ANOVA means Analysis of Variance. This test is used when we have to compare statistics between two or more samples. If we have two sample, we will use ttest.
Lets test it by assuming 5% of alpha value which is significance level. We assume that if there will be 5 wrong prediction out of 100, then we will ignore it.
 Null Hypothesis: There is no difference in mean values of each devices.
 Alternate Hypothesis: There is significant difference in mean value for each devices.
import statsmodels.api as sm
from statsmodels.formula.api import ols
from statsmodels.stats.anova import anova_lm
# formula = 'len ~ C(supp) + C(dose) + C(supp):C(dose)'
for c in cols:
formula = f'{c} ~ device_name'
model = ols(formula, data=df).fit()
aov_table = anova_lm(model,typ=2)
print(aov_table)
sum_sq df F PR(>F)
device_name 0.319266 2.0 206081.057177 0.0
Residual 0.313859 405181.0 NaN NaN
sum_sq df F PR(>F)
device_name 4.276879e+07 2.0 904472.329682 0.0
Residual 9.579674e+06 405181.0 NaN NaN
sum_sq df F PR(>F)
device_name 0.439852 2.0 219945.965812 0.0
Residual 0.405145 405181.0 NaN NaN
sum_sq df F PR(>F)
device_name 3.506427 2.0 217991.815523 0.0
Residual 3.258695 405181.0 NaN NaN
sum_sq df F PR(>F)
device_name 2.425356e+06 2.0 936247.353097 0.0
Residual 5.248123e+05 405181.0 NaN NaN
It seems that that the p value is smaller than 5%, thus we reject the null hypothesis and claim that there is significant difference in mean values of fields of each device. But lets use ANOVA from SciPy's stats and result must be same.
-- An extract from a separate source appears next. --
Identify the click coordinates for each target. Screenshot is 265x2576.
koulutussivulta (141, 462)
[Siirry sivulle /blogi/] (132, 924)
import scipy.stats as stats
for c in cols:
devs = df.device_name.unique()
groups = df.groupby("device_name").groups
co0 = df[c][groups[devs[0]]]
co1 = df[c][groups[devs[1]]]
co2 = df[c][groups[devs[2]]]
print(stats.f_oneway(co0, co1, co2))
F_onewayResult(statistic=206081.05717747274, pvalue=0.0)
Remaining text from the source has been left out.